The purpose of this article is to provide you with common errors I see during repairs. In general, most repair issues are related to poor soldering and misplaced components. Taking care and time during the build process will avoid 90% of repairs. If you're uncomfortable with troubleshooting, consider sending in the unit for flat rate repair.
Note about DMMs and AC signal
Digital Multi-Meters are a must have for DIY audio however, they have limitations when measuring AC signal. If you look at the specifications of your meter, many cheap meters will only accurately measure up to 200-500Hz. That said, even if the measurement error is very high (10%) any cheap meter should still give you an accurate enough measurement with a 1KHz test tone. The real limitation is unlike a oscilloscope, you do not get to see the signal. So you don't know if you are measuring AC signal, noise, or a bunch of oscillation. As a general rule, if the AC signal measurement is steady and constant at a test point, it's probably good AC signal. If it's erratically changing and drastically off what you expect, you're probably just measuring noise or an oscillating signal.
Poor Soldering
Many builds are poorly soldered, have "cold" soldered joints or even missed jointed altogether. If your solder joints are large blobs, try removing some of the solder with a de-solder braid or sucker and apply new solder to the joint. If you isolate your issue to an area and the solder joints look good, you can re-flow the joints by reheating them and adding a touch more solder. Also confirm every joint is soldered and none have been missed.
Damaged Pad or Trace
Poor solder technique can damage pads or traces on the PCB. Often a lifted pad may not be visible under a soldered joint. You can use your DDM continuity tester to make sure appropriate connections are being made. Check the schematic for the area having problems and confirm which components should be connected to each other. Then locate the components on the PCB and you'll see the traces on the top or bottom making the connections indicated on the schematic. Now you can probe those pads and confirm all the trace connections are good in that area of the circuit. If you find any damaged connections, they can be repaired by connecting the pads with a short piece of wire.

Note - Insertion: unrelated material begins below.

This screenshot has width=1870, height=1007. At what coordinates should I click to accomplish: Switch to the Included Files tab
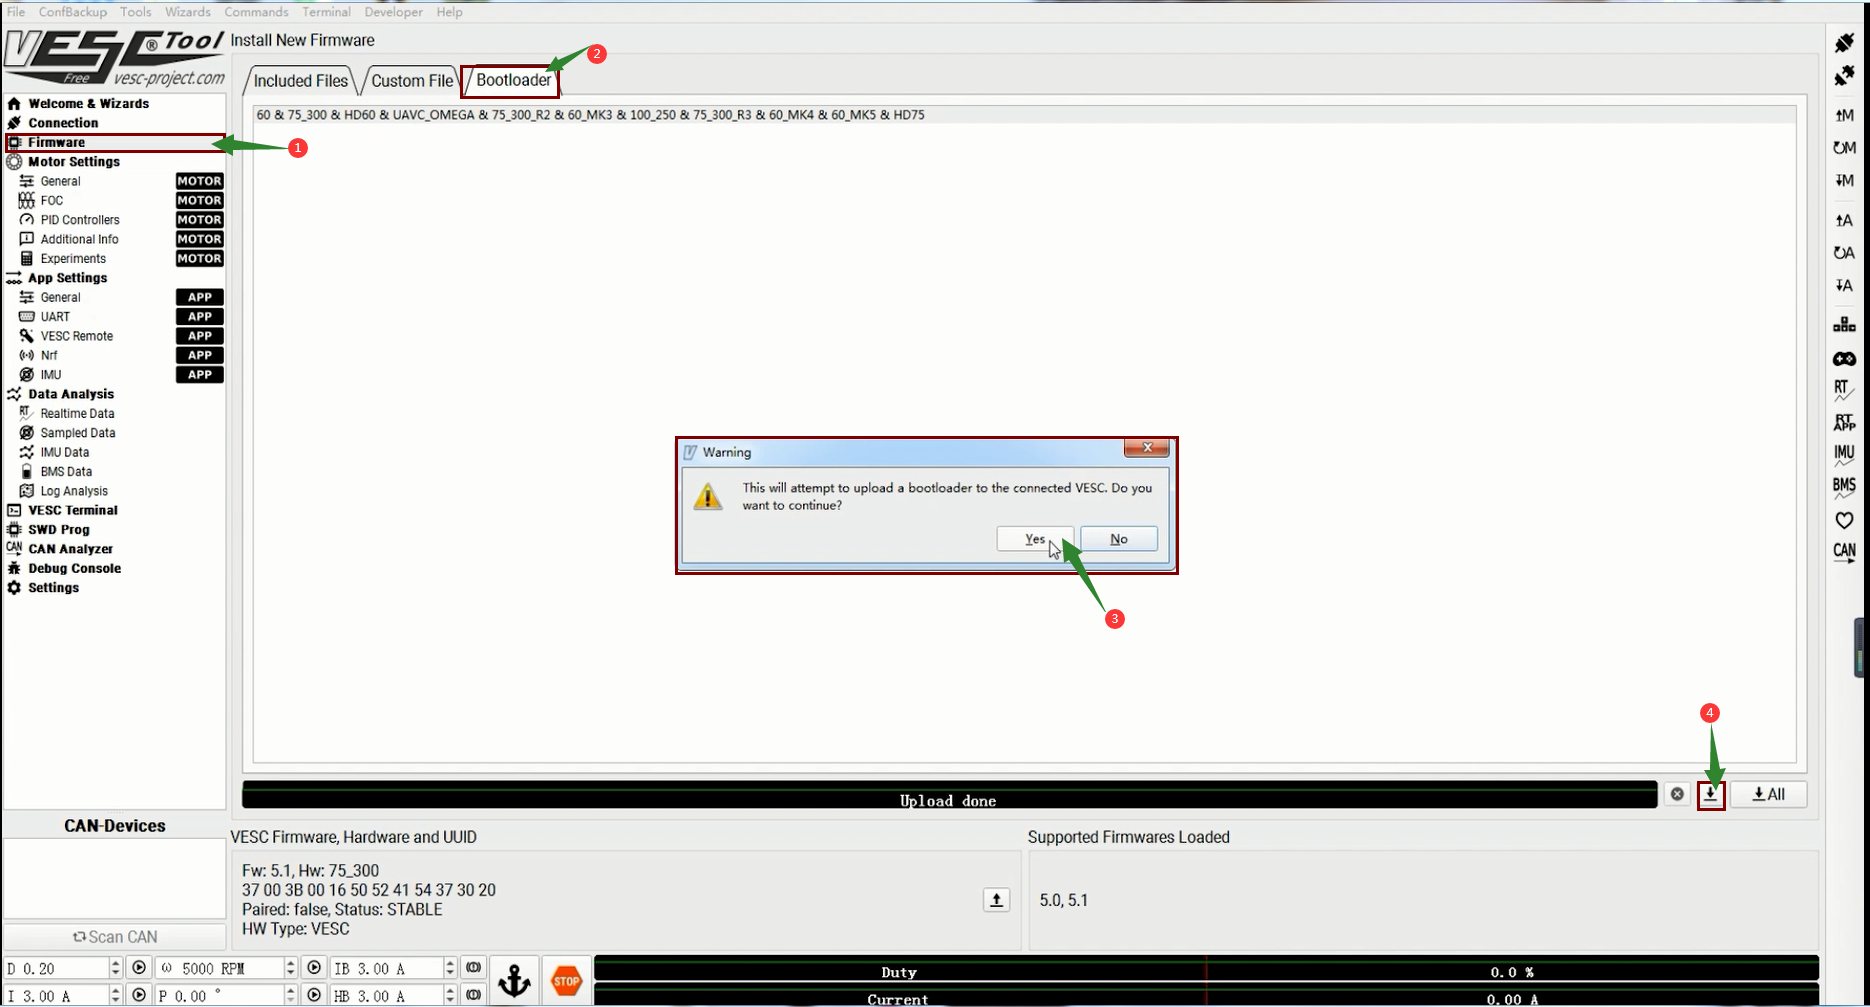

Transformer Wires in the Pad Joint
When soldering wired leads, be careful not to melt the wire coating into the pad joint. Melting wire coating into the joint can prevent proper connections. You should be able to pull the coating back from the pad a little. If you can't, the wire coating may be melted into the joint and you'll need to de-solder and re-solder the connection.
Misplaced Component
Confirm all of your components are the correct value and inserted with correct polarity. Multiplier mixups like 270Ω vs 270KΩ are very common. It's important to understand that measuring resistors in circuit is not always straight forward. If the resistor is in parallel with another component it will read much lower than its value. To measure with a DMM you'd have to calculate those effects on the value or de-solder and lift one side of the resistor. Since bad resistors are pretty rare, start by confirming the color codes match the value. Most importantly check for multiplier mix ups. For example, with 5 color band resistors the multiplier (4th band) would be brown for 1K-9.9K resistors and orange for 100K-999K resistors.
Also, confirm all capacitor values are correct including the tiny ceramics. Note 27pF is marked 270 and 270pF is marked 271, with the last number being the multiplier. Confirm polarized capacitors, ICs, and diodes are installed with correct polarity.
Bad Op-Amps
If your product has a discrete op-amp and you have others available, replace the op-amp with a known working op-amp. This is a very easy way to confirm is the issue is with the op-amp or main PCB.
It's Probably NOT a Transformer
For whatever reason, new builders experiencing issues immediately become suspicious of a bad transformer. I'm here to tell you there is a 99.9% chance it's NOT the transformer. Transformers are, simply put, a large hunk of metal with a few wire windings wrapped around it. They are all tested when they leave the factory and really the only thing that can go wrong is a wire break and that rarely happens.
Sub-Assembly Swap
If you are building your second FET/RACK and having problems that seem to isolate to the ratio board, trying the ratio board from your working build and confirm the problem area.